Né à Kabgayi (préfecture Gitarama, centre du Rwanda) en 1959, l'accusé a été aumônier militaire à Ruhengeri (nord du Rwanda) et à Kigali, la capitale.
Le parquet allègue que "Emmanuel Rukundo était un extrémiste notoire". Selon l'acte d'accusation, "il haïssait les Tutsis. Depuis environ 1973 ou vers cette date, il combattait ses collègues tutsis au petit séminaire de Kabgayi". La poursuite affirme que "à partir de 1990, Emmanuel Rukundo a dénoncé, à plusieurs reprises, des Tutsis aux autorités rwandaises en leur collant l'étiquette d'Inkontanyi [complices de la rébellion]".
Le parquet ajoute que "en février 1994 ou vers cette période, pour protester contre les accords d'Arusha, Emmanuel Rukundo, qui avait fait sienne l'idéologie extrémiste des Hutus, a participé aux campagnes de mobilisation des Hutus contre les Tutsis et a déclaré à l'époque que les Tutsis sont des gens qu'il faut détruire, nous devons les combattre par tous les moyens."
Au cours des mois d'avril et de mai 1994, l'accusé aurait traqué les Tutsis réfugiés à Kabgayi et remis des listes aux militaires et aux miliciens qui emmenaient les personnes ainsi recensées pour les tuer. "Emmanuel Rukundo a ordonné de rechercher les Tutsis, et incité, ou aidé et encouragé à rechercher des Tutsis, en procédant à des fouilles systématiques, maison par maison, et en visitant les locaux du diocèse de Kabgayi et de la paroisse de Gitarama, afin d'identifier les Tutsis recensés pour être mis à mort", affirme le procureur.
L'accusation ajoute que "au mois de mai 1994, Emmanuel Rukundo s'est rendu plusieurs fois au couvent des soeurs de Butare [sud du Rwanda] aux fins d'y traquer les Tutsis encore en vie et de les tuer.

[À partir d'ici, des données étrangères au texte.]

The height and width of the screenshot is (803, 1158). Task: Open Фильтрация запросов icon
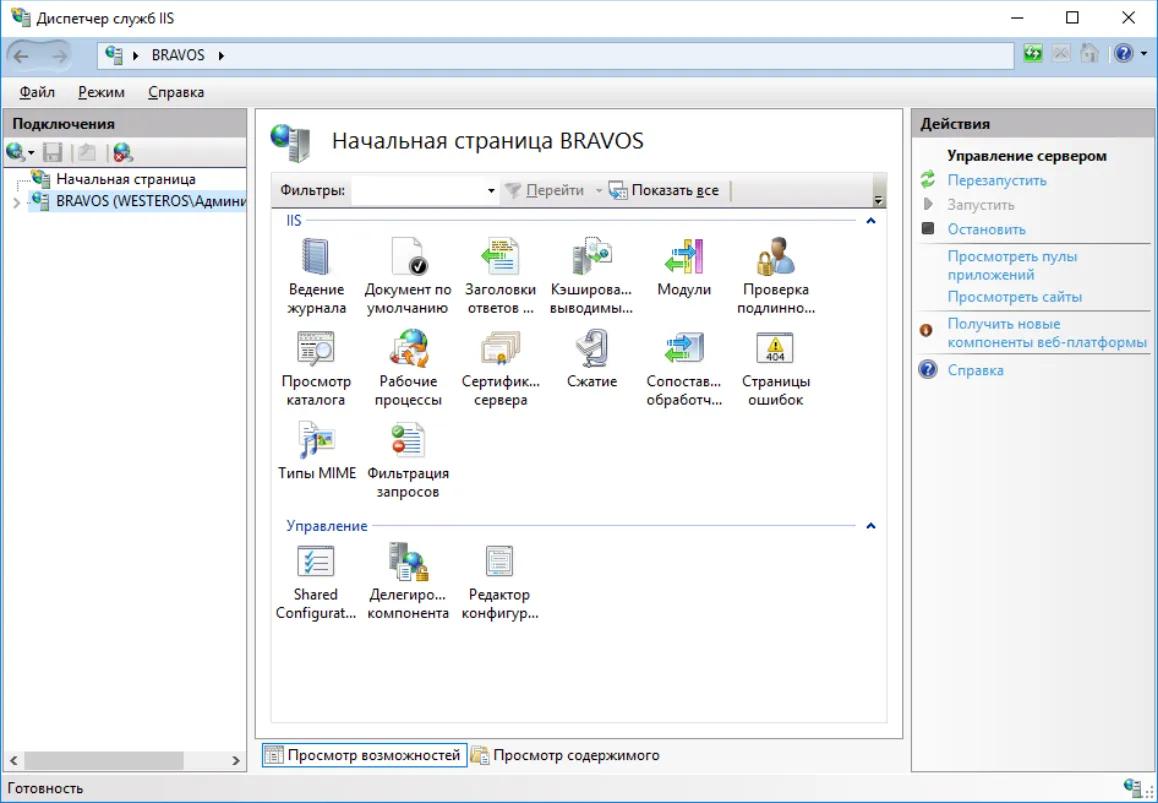(x=408, y=459)
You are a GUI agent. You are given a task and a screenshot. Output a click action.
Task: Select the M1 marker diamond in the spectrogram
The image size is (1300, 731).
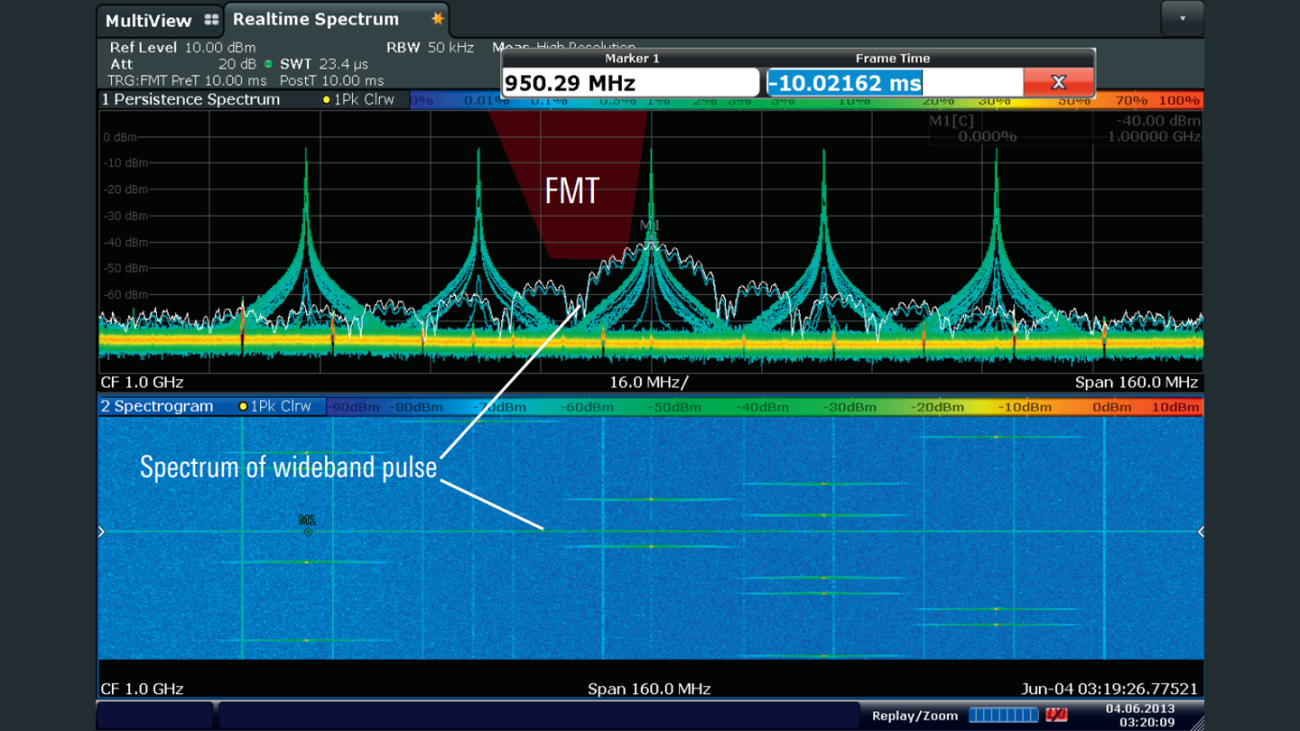tap(307, 531)

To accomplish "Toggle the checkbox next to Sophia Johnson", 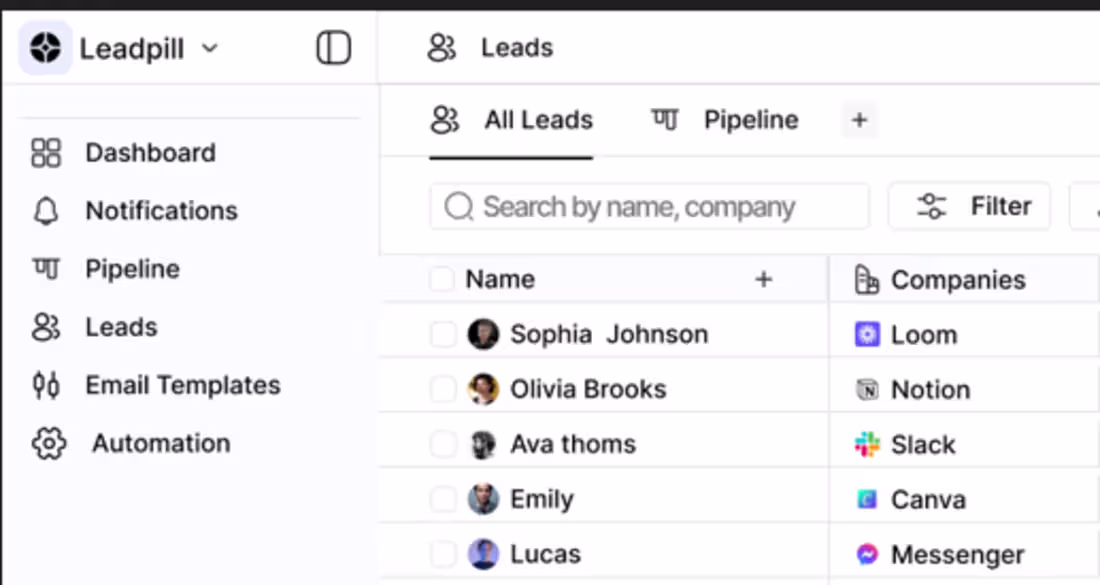I will tap(442, 334).
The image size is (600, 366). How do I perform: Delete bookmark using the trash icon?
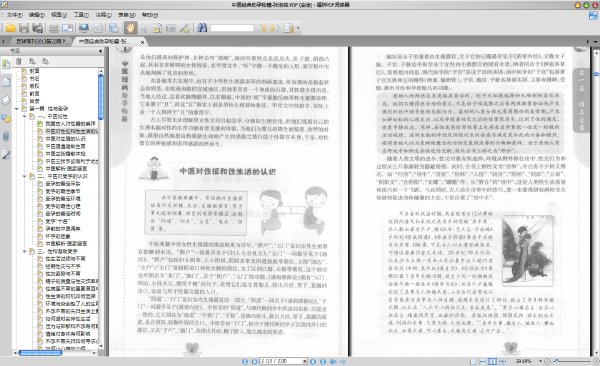(x=18, y=61)
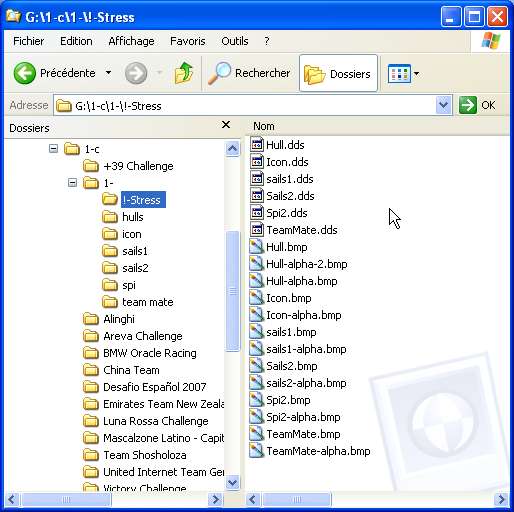The width and height of the screenshot is (514, 512).
Task: Select the Hull.dds file icon
Action: (x=257, y=145)
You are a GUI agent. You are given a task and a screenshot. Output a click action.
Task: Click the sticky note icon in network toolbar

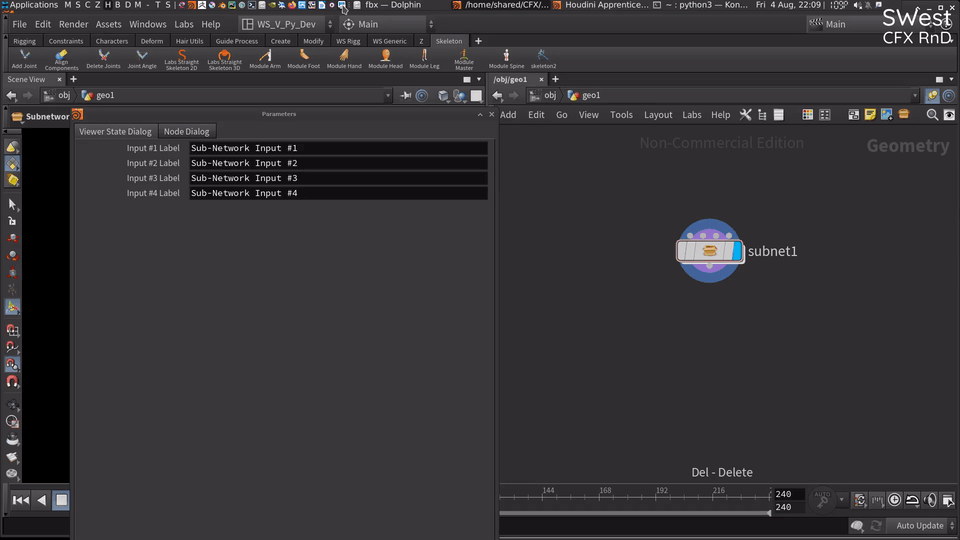click(869, 114)
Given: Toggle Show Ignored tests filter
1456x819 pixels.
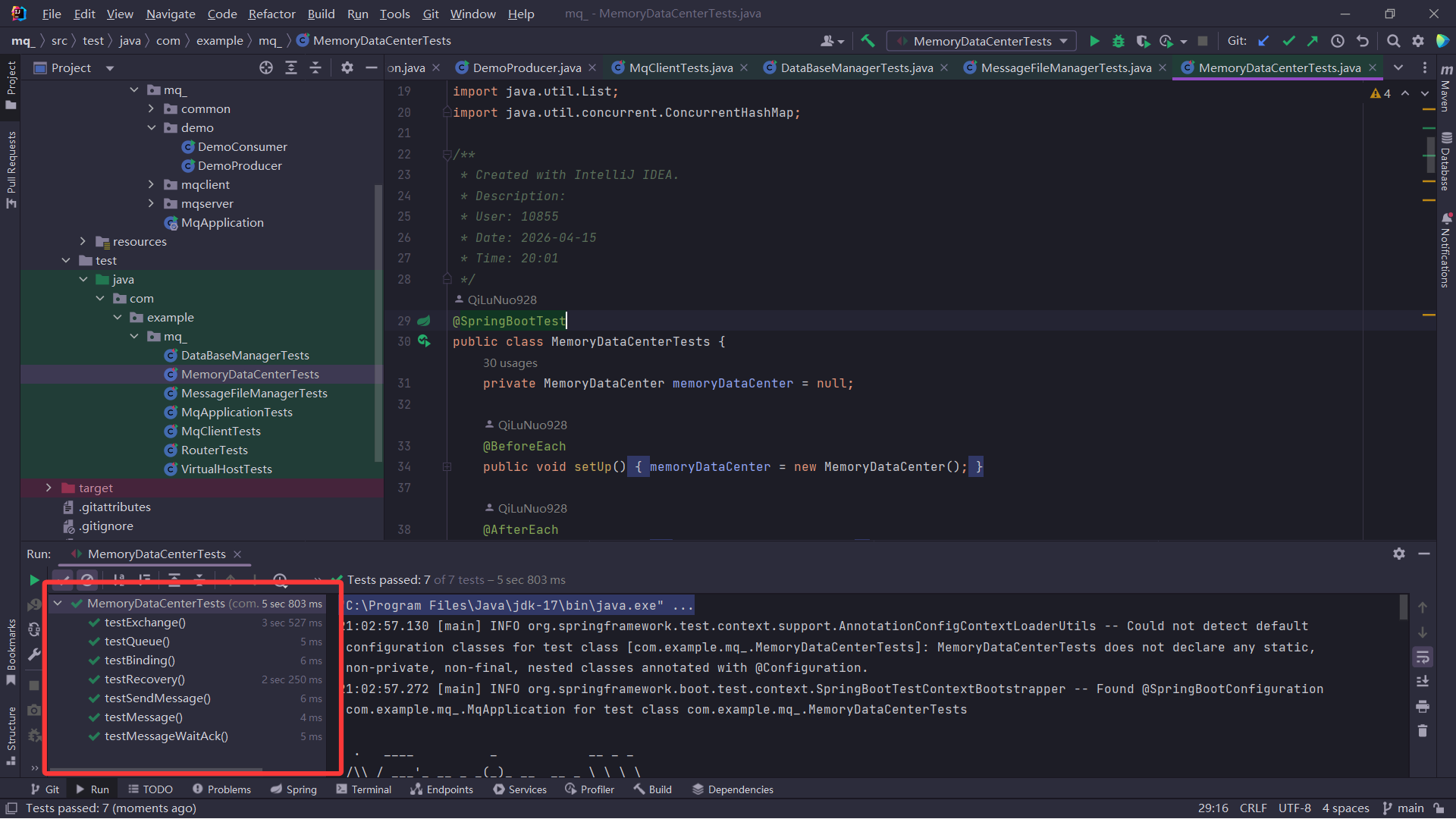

En cette circonstance, il a déclaré que les prêtres Niyonshuti Célestin, Tharcisse et Callixte Musonera; le père Martin, et soeur Bénigne, entre autres, avaient déjà été éliminés; et qu'il recherchait les autres prêtres, et que le prêtre Alphonse Mbuguje avait déjà été localisé. Le prêtre Alphonse Mbuguje a été déniché au diocèse de Cyangugu [sud-ouest du Rwanda], puis tué."
Emmanuel Rukundo a quitté le Rwanda après la victoire du Front patriotique rwandais (FPR) en juillet en 1994 puis s'est réfugié en Suisse. Le parquet allègue que pendant son exil, alors qu'il était interrogé sur les conséquences qu'ont eu les événements de 1994 sur les Tutsis, Emmanuel Rukundo aurait répondu que "c'est de leur faute, ils n'ont eu que ce qu'ils méritaient".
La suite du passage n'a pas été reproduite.